Una nave espacial de un futuro lejano transporta 5.000
pasajeros y más de doscientos tripulantes en estado de hibernación hasta una
colonia en un planeta remoto, donde comenzarán una nueva vida dentro de 120
años, que es lo que dura el viaje. La salida de dicho estado y la preparación
del aterrizaje tendrán lugar sólo unos meses antes del fin del trayecto. Pero
cuando han transcurrido sólo 30 años, el impacto con un meteorito provocará un
fallo en una de las cápsulas individuales, y uno de los pasajeros saldrá de su
estado letárgico, y despertará él solo, sin que nadie más lo haga. Toda la
gigantesca nave, que se parece más a un crucero de gran lujo, está a su
disposición para él, pero no hay nadie más con quien compartir la experiencia,
ni con quien charlar, discutir, planificar, trabajar, etc. Está solo. Y a lo
largo de un año lo intenta todo para salir de esa situación: desde buscar ayuda
(lo que enseguida descarta por las distancias), o intentar un cambio de rumbo
(lo que es imposible, porque no dispone de códigos de acceso a los controles de
mando), a vegetarse y desesperarse de forma progresiva, hasta el punto de
sopesar la ventaja del suicidio que diera fin a la perspectiva terrible de una
soledad de años.

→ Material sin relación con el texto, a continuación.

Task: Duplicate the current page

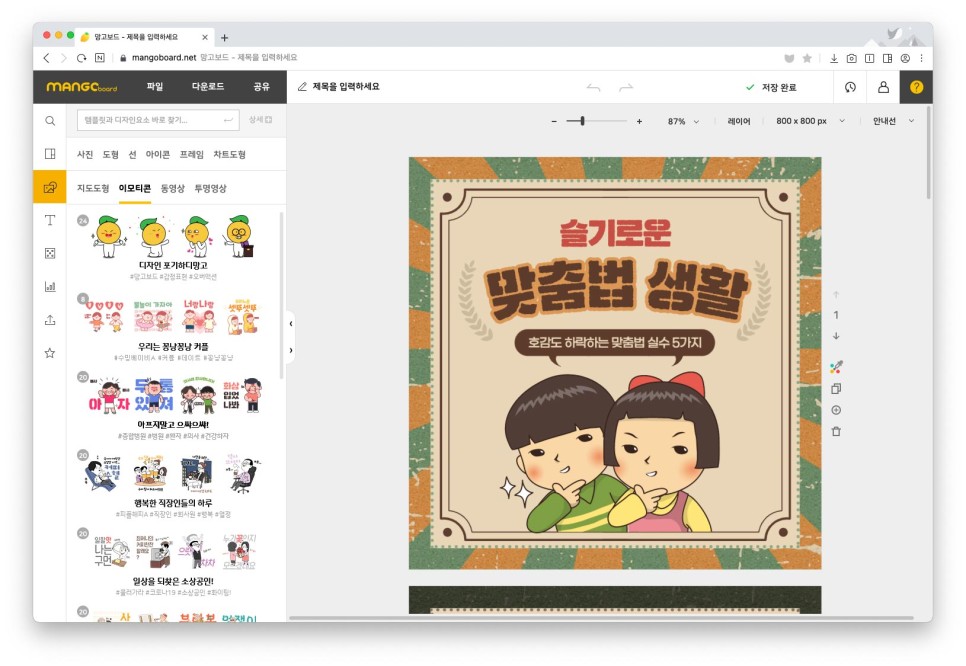Action: pyautogui.click(x=838, y=388)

Pero al fin se le ocurre algo distinto, cuando ya su modo de
vida se asemeja ya al de un náufrago (con barba de meses, semidesnudo, sucio y
harapiento, en contraste con la perfección tecnológica de su entorno). Se
plantea despertar a otro pasajero para que comparta con él su existencia. Las dudas
morales le asaltan, y las comparte con un humanoide que ejerce de camarero. Es
realmente una pregunta ética de gran alcance. ¿Resulta moralmente aceptable que
este personaje despierte a una persona hibernada, condenándolo así a no llegar
a donde se dirige y a morir en el transcurso del viaje? Todos responderemos que
no, pero todos comprendemos que lo acabe haciendo, por un buen puñado de
razones. Pero si encima el resultado de su elección es una mujer con atractivo
físico, currículum intelectual más que envidiable y expectativas muy sugerentes
y compatibles, y encima se trata de Jennifer Lawrence, entonces, claro, le
aplaudimos con las orejas. Al protagonista masculino, claro. Al guionista, le
arrojamos directamente al espacio.
Esto es lo que sucede en los primeros tres cuartos de hora
de la película Passengers (Pasajeros),
obra del director noruego Morten Tyldum. De los 70 minutos restantes, mejor no
les digo nada. Y no por evitar reventarles el argumento, no, sino porque a
partir de ese momento, el rosario de tópicos e inverosimilitudes es de tal
magnitud, que hacía tiempo que no me frustraba tanto un planteamiento tan
interesante en principio, y tan penosa y comercialmente resuelto de mitad en
adelante hasta el final, que ya es de traca. Y, si no me creéis, vedla, vedla,
y luego me comentáis.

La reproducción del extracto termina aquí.